• [TASK STATEMENT]: Swap "Viewport" for "Screen size" in the listing below, from its first line through the line containing "Looking at the", leaving everything else unchanged. Leave the pictures out of your answer.

• [RECORDS SHOWN]:
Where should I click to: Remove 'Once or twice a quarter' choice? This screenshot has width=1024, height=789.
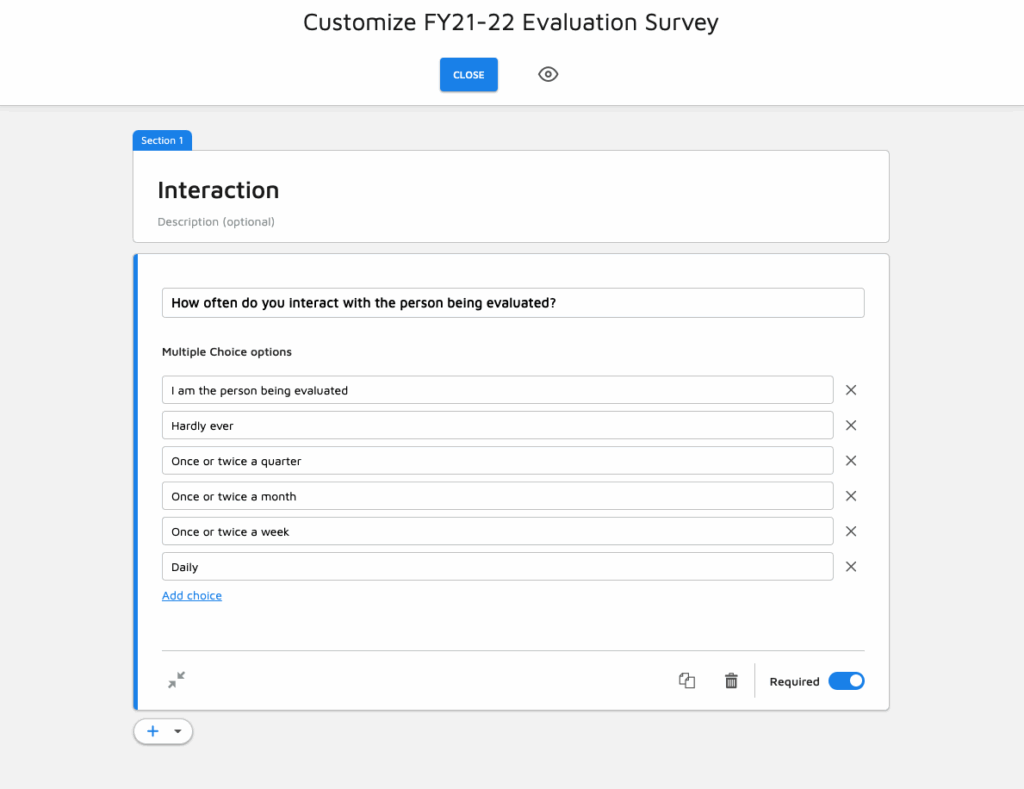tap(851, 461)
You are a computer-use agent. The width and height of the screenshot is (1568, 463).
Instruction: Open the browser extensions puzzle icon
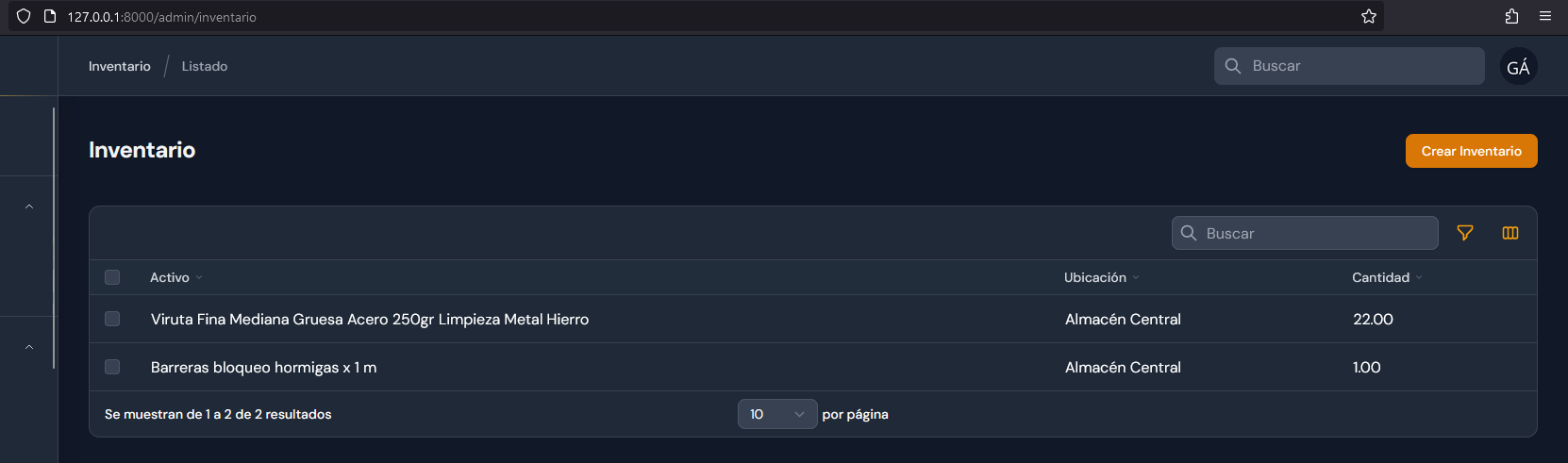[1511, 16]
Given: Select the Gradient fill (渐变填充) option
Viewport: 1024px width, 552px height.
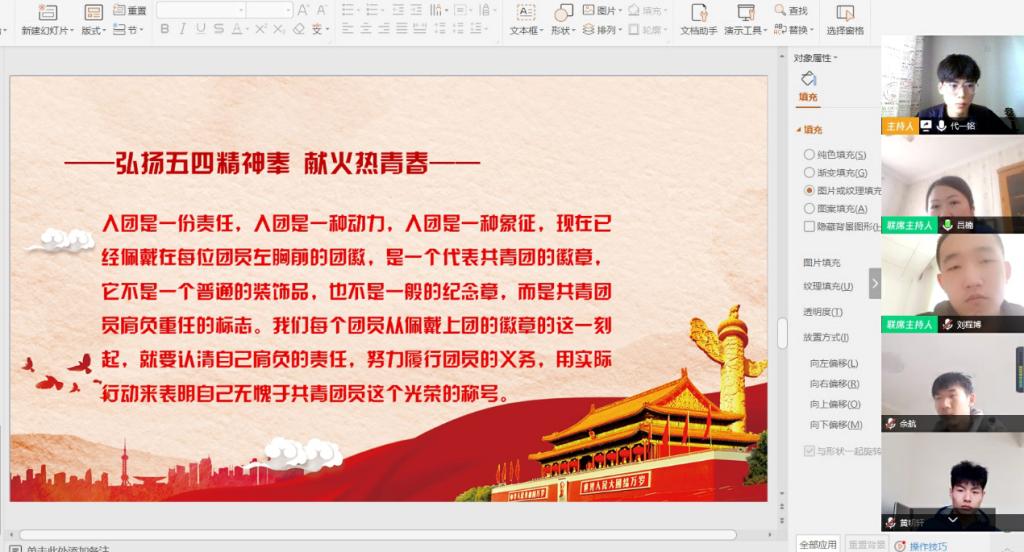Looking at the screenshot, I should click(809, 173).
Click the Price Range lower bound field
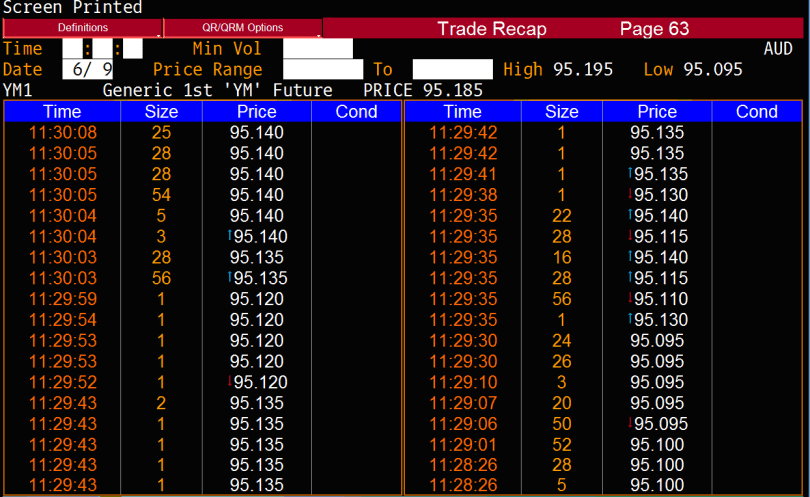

• [THE SOLUTION]:
Where should I click to: Remove 'Once or twice a quarter' choice? This screenshot has width=1024, height=789.
tap(851, 461)
You are a computer-use agent. The width and height of the screenshot is (1568, 463).
Instruction: Open the browser extensions puzzle icon
[1511, 16]
Given: Select the Gradient fill (渐变填充) option
Screen size: 1024px width, 552px height.
Looking at the screenshot, I should click(809, 173).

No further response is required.